How do I query the remote address, given an active tty, e.g. 'ttyrp'?

Thanks,
David


----------



## lotuseclat79

Hi David,

Try the command ifconfig to see what results are printed out on your terminal screen and look for inet address or where P-t-P (for dialup on ppp0 or some other identifier for eth0 if not on dialup connection) is followed by the remote ip address. 

Also, run ifconfig locally to see what you get. Use ipconfig for Windows if that is your local computer.

-- Tom


----------



## dmmiller2k

Thanks, but the ifconfig command only shows the IP addresses of the local machine's network adapters, not the remote IP address connected to my tty, say, 'ttyp0'.

If I run the finger command with no parameters and grep for my username, I get something like this:

$ finger | fgrep `whoami`
xxx Xavier X. Xylophone p0 - Thu 18:24

which shows that I am using the tty named, 'ttyp0'. Now, I would like to see the remote IP address of the host connected to 'ttyp0'. Isn't there a way to do this?


----------



## lotuseclat79

Can you issue the ifconfig command while logged into the remote machine - you should not be getting local ip addresses at a remote location.

-- Tom


----------



## Squashman

Which freeshell server are you logging in to directly and why aren't you just using the Round Robin tty address?

Do you want to know your Public IP addrress. You can go to whatismyip.com for that.

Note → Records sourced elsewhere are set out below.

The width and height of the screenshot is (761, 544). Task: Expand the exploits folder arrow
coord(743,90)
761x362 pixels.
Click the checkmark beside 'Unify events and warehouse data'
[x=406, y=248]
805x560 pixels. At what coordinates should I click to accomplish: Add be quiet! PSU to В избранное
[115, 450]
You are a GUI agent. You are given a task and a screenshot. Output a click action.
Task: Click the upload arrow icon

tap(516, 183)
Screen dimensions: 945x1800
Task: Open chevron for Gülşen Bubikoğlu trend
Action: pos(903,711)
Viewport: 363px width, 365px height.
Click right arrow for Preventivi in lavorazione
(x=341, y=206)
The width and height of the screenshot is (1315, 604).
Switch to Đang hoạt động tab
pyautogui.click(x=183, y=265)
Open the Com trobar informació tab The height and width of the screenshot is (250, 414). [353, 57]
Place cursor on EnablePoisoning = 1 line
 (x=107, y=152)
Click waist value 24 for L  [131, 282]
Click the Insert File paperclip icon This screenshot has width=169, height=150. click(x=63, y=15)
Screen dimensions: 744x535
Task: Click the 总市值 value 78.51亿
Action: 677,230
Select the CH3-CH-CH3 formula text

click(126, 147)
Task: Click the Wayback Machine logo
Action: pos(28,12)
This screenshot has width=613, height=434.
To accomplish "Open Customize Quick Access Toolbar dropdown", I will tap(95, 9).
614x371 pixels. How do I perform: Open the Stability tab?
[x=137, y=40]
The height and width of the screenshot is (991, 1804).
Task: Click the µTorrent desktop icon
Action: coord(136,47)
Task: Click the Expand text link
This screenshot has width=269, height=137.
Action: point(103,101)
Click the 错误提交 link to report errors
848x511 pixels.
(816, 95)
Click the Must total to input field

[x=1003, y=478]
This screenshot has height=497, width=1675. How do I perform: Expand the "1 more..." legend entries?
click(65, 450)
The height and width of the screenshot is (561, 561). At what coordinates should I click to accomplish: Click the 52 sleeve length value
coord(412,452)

I thought he had lastlog installed. I can get the man page for it but when I try to execute it, it tells me it can't be found. So maybe he doesn't want anyone using that.


----------



## fenderfreek

I understand what you're going for, but the closest suggestion I can toss in is to check the output of the "last" command, or the "who" command. The output will show your hostname. Here's a little one-liner I threw together and tested real quick that may give you what you need, assuming your IP can be resolved to a hostname. If it doesn't behave as expected, you can just look at the output of one of those commands and grep it by hand.



Code:


% nslookup `who | grep *username* | sed 's/.*(\(.*\)).*/\1/g'`
Server:  ns4.ncsu.edu   <-Ignore these two lines. They are just about the NS
Address:  152.1.1.161

Name:    myhostname.ncsu.edu  <- This should be your hostname (FQDN)
Address:  152.7.7.123  <- This should be your IP

Just put your username in the appropriate spot, and try it out. I ran this on a Solaris box, so you *might* need to tweak it for a BSD system.


----------